Taking Plaintiff's allegations as true and giving him the benefit of every reasonable inference, Plaintiff has failed to state a claim for violation of his Fourteenth Amendment equal protection rights. That is, Plaintiff does not allege that other, presumably non-African American prisoners are allowed the publications or types of publications that he was denied. This claim will be dismissed.

D. Racial Discrimination

Plaintiff also alleges racial discrimination. Racial discrimination claims are actionable. See Henry v. Van Cleve, 469 F.2d 687 (5th Cir.1972) (prisoners have constitutional right to be free from racial discrimination); Rivers v. Royster, 360 F.2d 592 (4th Cir.1966) (claim stated where right granted to whites and denied to blacks). Assuming the truth of Plaintiff's allegations and giving him the benefit of every reasonable inference, Plaintiff's racial discrimination claim is not based on indisputably meritless legal theory and, therefore, survives initial review.

┄┄┄┄┄┄

▶ [Written request A]
Answer these from the legal ruling:
(i) Which amendment's equal protection rights does Plaintiff say were violated?
(ii) What does Plaintiff fail to allege about other prisoners?
(iii) Which circuit decided Rivers v. Royster, and in what year?
▶ [Written request B]
Name every party that appears in the case citations in the legal ruling.
▶ [Written request C]
Pick up the legal ruling after its last sentence and keep writing.
The rows have nothing to do with any of this.

▶ [Raw records]
┄┄┄┄┄┄

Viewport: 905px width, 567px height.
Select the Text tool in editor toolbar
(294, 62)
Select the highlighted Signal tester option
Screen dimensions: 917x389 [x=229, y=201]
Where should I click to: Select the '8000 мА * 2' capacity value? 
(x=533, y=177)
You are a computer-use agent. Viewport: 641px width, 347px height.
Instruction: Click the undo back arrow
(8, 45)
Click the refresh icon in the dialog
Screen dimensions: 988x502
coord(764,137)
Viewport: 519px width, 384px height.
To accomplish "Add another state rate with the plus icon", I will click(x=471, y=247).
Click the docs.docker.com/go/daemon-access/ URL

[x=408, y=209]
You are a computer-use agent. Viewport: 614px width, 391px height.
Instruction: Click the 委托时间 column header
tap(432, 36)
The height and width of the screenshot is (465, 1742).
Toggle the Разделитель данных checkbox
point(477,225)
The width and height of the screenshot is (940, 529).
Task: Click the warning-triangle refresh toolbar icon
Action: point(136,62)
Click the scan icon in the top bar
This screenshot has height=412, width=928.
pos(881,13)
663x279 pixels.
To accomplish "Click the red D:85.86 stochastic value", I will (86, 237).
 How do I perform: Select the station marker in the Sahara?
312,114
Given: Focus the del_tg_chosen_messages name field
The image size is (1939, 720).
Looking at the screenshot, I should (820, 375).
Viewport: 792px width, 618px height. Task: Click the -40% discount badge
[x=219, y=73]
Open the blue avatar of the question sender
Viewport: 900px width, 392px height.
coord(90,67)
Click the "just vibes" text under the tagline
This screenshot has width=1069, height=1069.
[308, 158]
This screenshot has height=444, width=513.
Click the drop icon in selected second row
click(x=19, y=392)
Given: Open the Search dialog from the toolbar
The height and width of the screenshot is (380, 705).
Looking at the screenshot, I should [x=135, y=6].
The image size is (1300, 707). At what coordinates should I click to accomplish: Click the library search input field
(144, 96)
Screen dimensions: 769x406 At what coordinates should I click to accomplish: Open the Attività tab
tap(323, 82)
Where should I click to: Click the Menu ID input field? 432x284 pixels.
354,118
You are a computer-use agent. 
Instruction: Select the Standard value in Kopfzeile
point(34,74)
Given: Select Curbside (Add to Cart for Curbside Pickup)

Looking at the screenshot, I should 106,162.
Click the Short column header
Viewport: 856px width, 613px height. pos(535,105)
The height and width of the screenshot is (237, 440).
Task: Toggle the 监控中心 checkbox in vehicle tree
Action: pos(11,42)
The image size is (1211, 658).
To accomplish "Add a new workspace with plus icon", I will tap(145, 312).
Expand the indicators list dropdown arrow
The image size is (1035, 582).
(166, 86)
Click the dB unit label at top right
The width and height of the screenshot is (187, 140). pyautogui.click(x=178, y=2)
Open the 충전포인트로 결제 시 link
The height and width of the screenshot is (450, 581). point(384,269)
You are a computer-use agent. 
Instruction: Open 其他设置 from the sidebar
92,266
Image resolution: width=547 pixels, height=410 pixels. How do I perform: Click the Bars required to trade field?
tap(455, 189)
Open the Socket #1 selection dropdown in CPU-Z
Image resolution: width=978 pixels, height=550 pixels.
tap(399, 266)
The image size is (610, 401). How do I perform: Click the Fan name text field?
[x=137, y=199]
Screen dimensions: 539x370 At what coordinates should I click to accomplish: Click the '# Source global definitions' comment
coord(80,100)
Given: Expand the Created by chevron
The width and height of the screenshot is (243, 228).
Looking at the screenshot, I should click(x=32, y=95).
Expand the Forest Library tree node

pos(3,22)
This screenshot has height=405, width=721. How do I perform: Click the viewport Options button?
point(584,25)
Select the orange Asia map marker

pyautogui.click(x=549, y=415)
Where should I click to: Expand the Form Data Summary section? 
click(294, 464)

┄┄┄┄┄┄

▶ [Task result A]
(i) The Fourteenth Amendment.
(ii) He does not allege that other, presumably non-African American prisoners are allowed the publications or types of publications he was denied.
(iii) The 4th Circuit, in 1966.

▶ [Task result B]
Henry, Van Cleve, Rivers, Royster

▶ [Task result C]
IV. CONCLUSION

In sum, the Complaint survives initial review under 28 U.S.C. §§ 1915A and 1915(e) as to Plaintiff's First Amendment censorship and racial discrimination claims in accordance with the terms of this Order. Plaintiff's remaining claims, including any official capacity claims and Plaintiff's equal protection claims fail initial review and will be dismissed.

ORDER

IT IS, THEREFORE, ORDERED that all claims asserted in this matter as to all Defendants are hereby DISMISSED for failure to state a claim, except for Plaintiff's First Amendment censorship and racial discrimination claims, which are allowed to pass initial review.

IT IS FURTHER ORDERED that the Clerk of Court shall commence the procedure for waiver of service as set forth in Local Civil Rule 4.3 for Defendants Walker and Honeycutt, who are alleged to be current or former employees of NCDPS.

The Clerk is also instructed to mail Plaintiff an Opt-In/Opt-Out form pursuant to Standing Order 3:19-mc-00060-FDW.

IT IS SO ORDERED.


Summaries of

Gladden v. FNU Honeycutt

United States District Court, W.D. North Carolina, Statesville Division
Aug 24, 2023
5:23-cv-00121-KDB (W.D.N.C. Aug. 24, 2023)
Case details for

Gladden v. FNU Honeycutt

Case Details

Full title:TYRONE D. GLADDEN, Plaintiff, v. FNU HONEYCUTT, et al., Defendants.

Court:United States District Court, W.D. North Carolina, Statesville Division

Date published: Aug 24, 2023

Citations

5:23-cv-00121-KDB (W.D.N.C. Aug. 24, 2023)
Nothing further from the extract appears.